A global once-daily dataset was compiled for a 1984 research paper, which covered global tropical cyclones between 1957 and 1977. Previously, a database was created to determine ROCI values for the western north Pacific Ocean in 1972, using data from 1945 to 1968. Another database with additional ROCI information is currently being modified at the Hydrometeorological Prediction Center for use in matching ongoing tropical cyclones to past systems for the purposes of finding rainfall analogs to an ongoing event, which has fairly continuous data running back to 1959 for the north Atlantic Ocean.

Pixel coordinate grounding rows

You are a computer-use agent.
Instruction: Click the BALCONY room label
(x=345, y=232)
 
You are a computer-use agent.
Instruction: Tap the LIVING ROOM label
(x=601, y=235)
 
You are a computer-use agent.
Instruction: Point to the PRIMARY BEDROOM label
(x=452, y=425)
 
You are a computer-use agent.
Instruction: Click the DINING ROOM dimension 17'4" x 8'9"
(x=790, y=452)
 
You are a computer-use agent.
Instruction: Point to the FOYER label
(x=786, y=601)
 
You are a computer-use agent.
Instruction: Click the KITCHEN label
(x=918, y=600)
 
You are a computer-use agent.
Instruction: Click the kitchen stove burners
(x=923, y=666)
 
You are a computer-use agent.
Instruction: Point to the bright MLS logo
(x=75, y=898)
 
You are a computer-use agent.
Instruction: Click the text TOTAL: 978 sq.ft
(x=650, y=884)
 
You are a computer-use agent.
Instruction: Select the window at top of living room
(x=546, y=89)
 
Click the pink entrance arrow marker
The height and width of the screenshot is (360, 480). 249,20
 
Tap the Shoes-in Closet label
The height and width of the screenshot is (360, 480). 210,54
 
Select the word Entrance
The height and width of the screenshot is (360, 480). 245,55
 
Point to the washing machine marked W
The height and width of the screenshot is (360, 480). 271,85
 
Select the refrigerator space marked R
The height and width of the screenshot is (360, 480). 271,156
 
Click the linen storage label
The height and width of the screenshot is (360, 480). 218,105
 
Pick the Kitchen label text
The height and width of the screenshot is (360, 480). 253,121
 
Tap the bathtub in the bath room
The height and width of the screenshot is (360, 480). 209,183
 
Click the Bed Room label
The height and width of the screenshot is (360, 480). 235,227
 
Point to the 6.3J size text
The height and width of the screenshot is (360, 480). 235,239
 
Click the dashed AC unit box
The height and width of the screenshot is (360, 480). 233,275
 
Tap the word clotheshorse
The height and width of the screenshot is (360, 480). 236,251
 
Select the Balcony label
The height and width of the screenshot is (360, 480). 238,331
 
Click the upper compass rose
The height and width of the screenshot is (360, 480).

### ASSIGNED TASK 1
List every year mentioned in the passage on tropical cyclone databases.
### ASSIGNED TASK 2
Resume the passage on tropical cyclone databases with a short paragraph following its last sentence.
The rows are separate material and have no connection to the passage on tropical cyclone databases.

### WRITTEN ANSWER 1
1984, 1957, 1977, 1972, 1945, 1968, 1959

### WRITTEN ANSWER 2
==Variation==
Tropical cyclones tend to be smaller during the mid-summer, and largest in October in the Northern Hemisphere. As tropical cyclones initially develop, the size of their ROCI initially contracts. Once tropical cyclones reach maturity, their isobaric patterns increase in size. During the mature stage, the broadening pressure pattern leads to some reduction in their maximum sustained wind, but the extent of their tropical storm and hurricane-force winds is the most extensive within the storm's life cycle. An increase in size is also noted as a tropical cyclone gains latitude. As tropical cyclones weaken, their ROCI values diminish. In general, the size of a tropical cyclone shows little relation to its intensity. Use of this measure has objectively determined that tropical cyclones in the northwest Pacific Ocean are the largest on earth on average, with North Atlantic tropical cyclones roughly half their size.